>> start Selected extract

# Looking for a good plant...



## jbrianchamberlin (Aug 31, 2009)

I'm looking for something that will grow tall and thick... provide some shade etc. I've got some amazon swords in the back of my tank but I need something else that compliments them. I see a lot of nicely planted tanks online but rare know what plants they are.


----------



## Fishman Dan (Sep 18, 2009)

Jungle Val, Jungle Val Red, Crinum Thaianum (onion plant), Nymphaea Stellata (Dwarf Lily), Cryptocoryne Spiralis. Once your wisteria grows taller you can clip and replant that. Then again you can add another sword like a Red Rubin or Kleiner Bar.


----------



## susankat (Nov 15, 2008)

X2 on what Dan says, but I have never gotten a good red val so be sure and get it from someone that has healthy plants.

Dan, do you sell these? May have to try getting some from you.

>> end Selected extract

Exercise requirements: Rewrite the stretch of the aquarium plant thread from "## jbrianchamberlin (Aug" through "plants they are.", putting "java ferns" wherever "amazon swords" appears.

>> start Data lines

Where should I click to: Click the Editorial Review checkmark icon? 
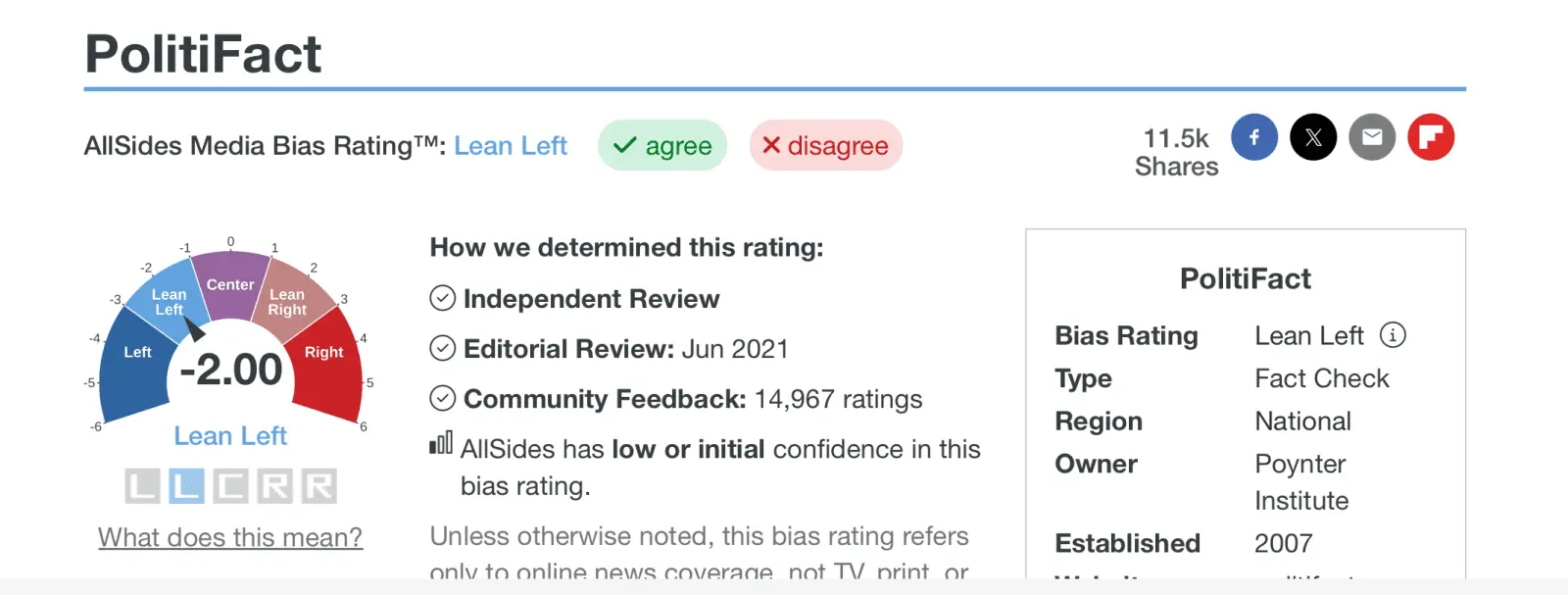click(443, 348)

>> end Data lines
>> start Data lines

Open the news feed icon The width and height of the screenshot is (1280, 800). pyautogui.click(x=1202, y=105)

>> end Data lines

Task solution:
## jbrianchamberlin (Aug 31, 2009)

I'm looking for something that will grow tall and thick... provide some shade etc. I've got some java ferns in the back of my tank but I need something else that compliments them. I see a lot of nicely planted tanks online but rare know what plants they are.